» DATA TO EXAMINE:

• • • • • • •

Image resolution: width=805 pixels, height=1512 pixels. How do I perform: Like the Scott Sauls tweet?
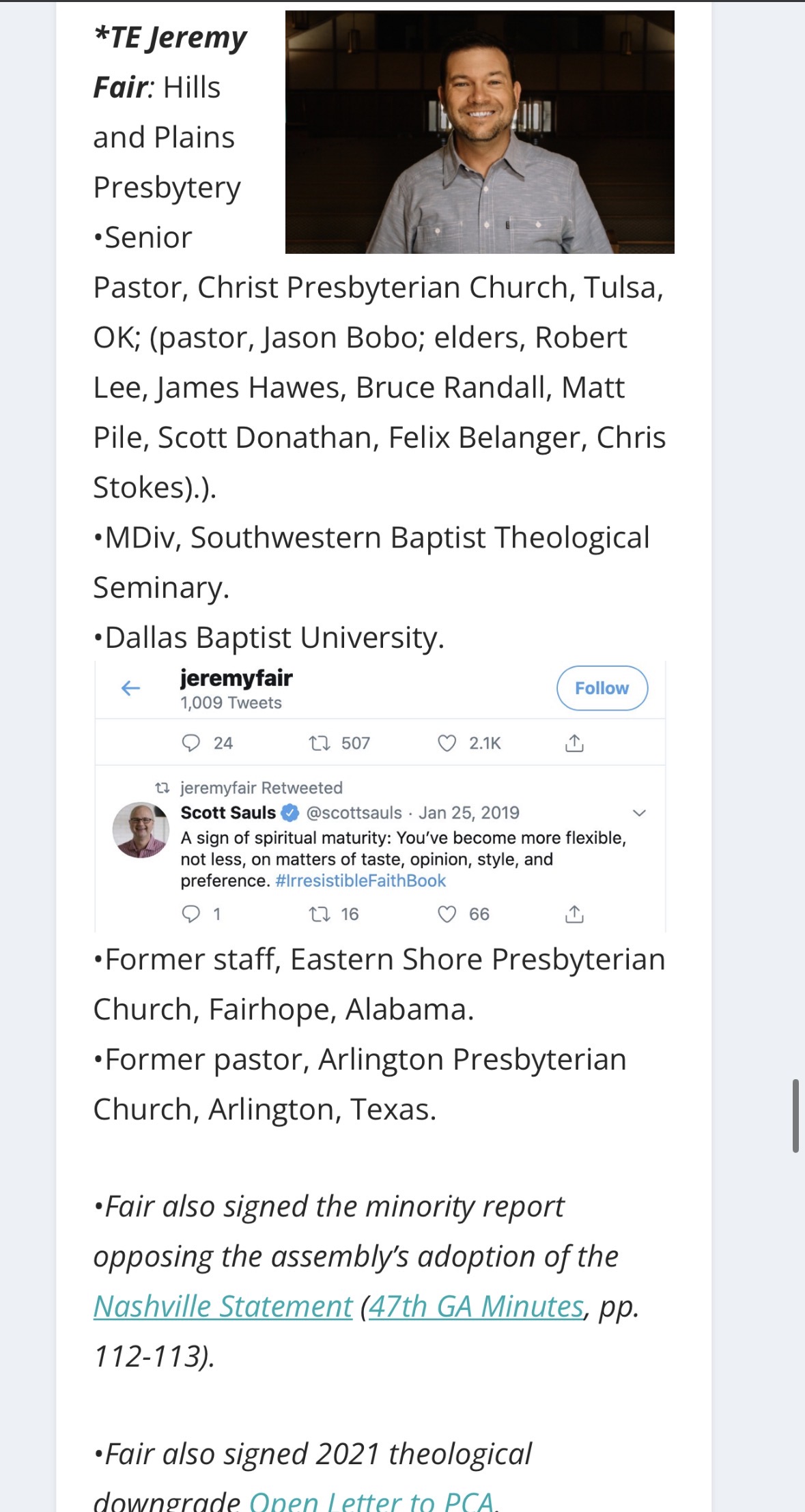pos(447,914)
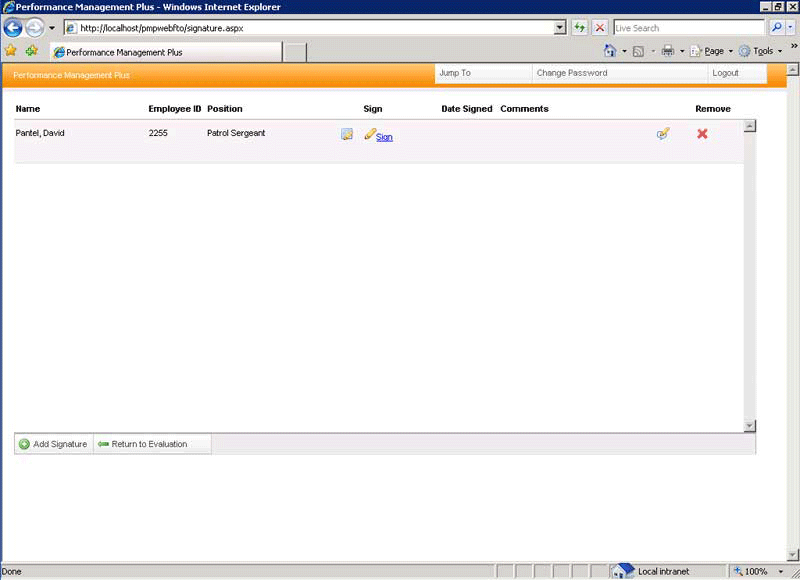Image resolution: width=800 pixels, height=580 pixels.
Task: Open the Tools dropdown menu
Action: [762, 51]
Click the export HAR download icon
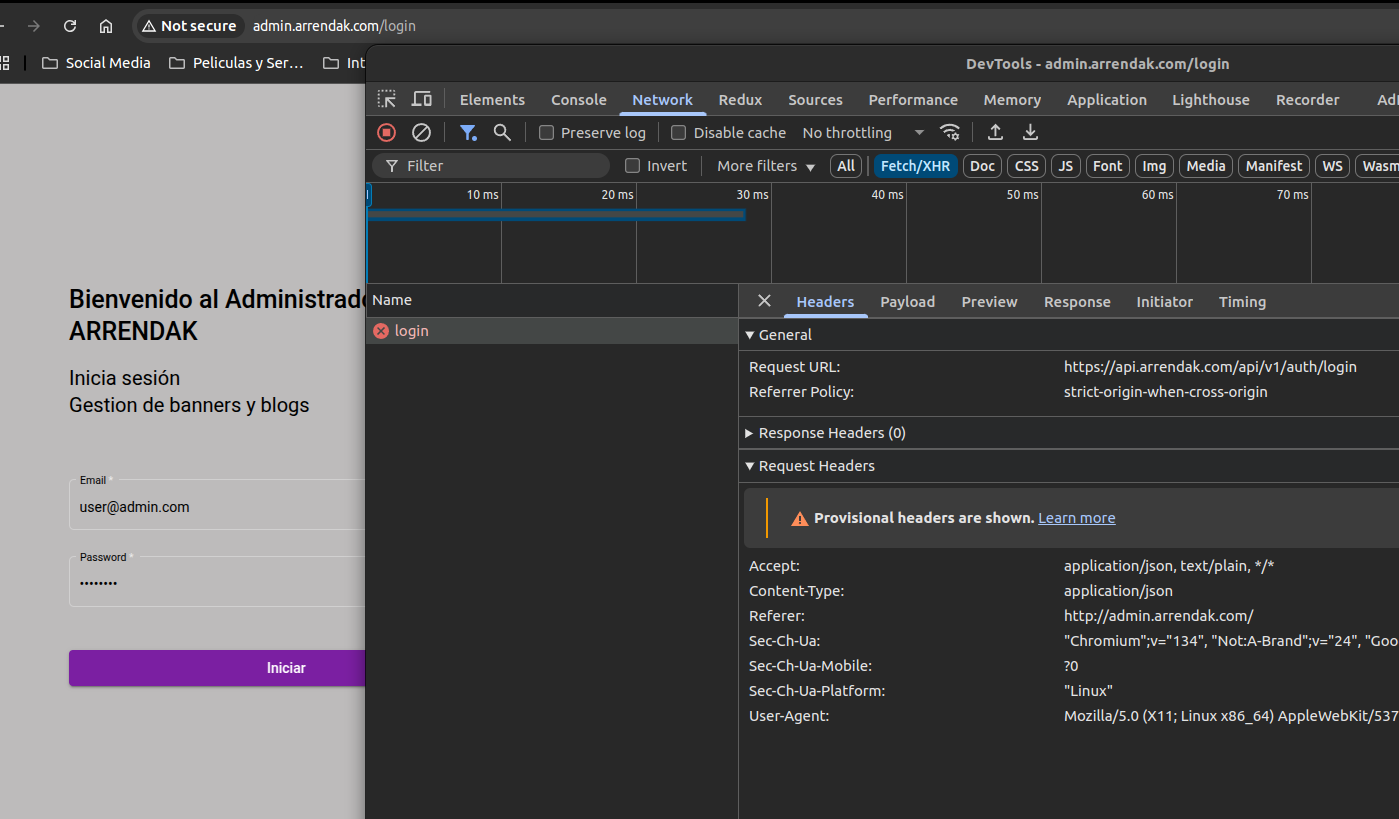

• • • • • • •

» TASK GOAL: Once the images are set aside, retype all of the material above exactly.

» FINAL ANSWER:
Image resolution: width=805 pixels, height=1512 pixels. How do I perform: Like the Scott Sauls tweet?
pos(447,914)
Image resolution: width=800 pixels, height=580 pixels.
Task: Open the Tools dropdown menu
Action: [762, 51]
Click the export HAR download icon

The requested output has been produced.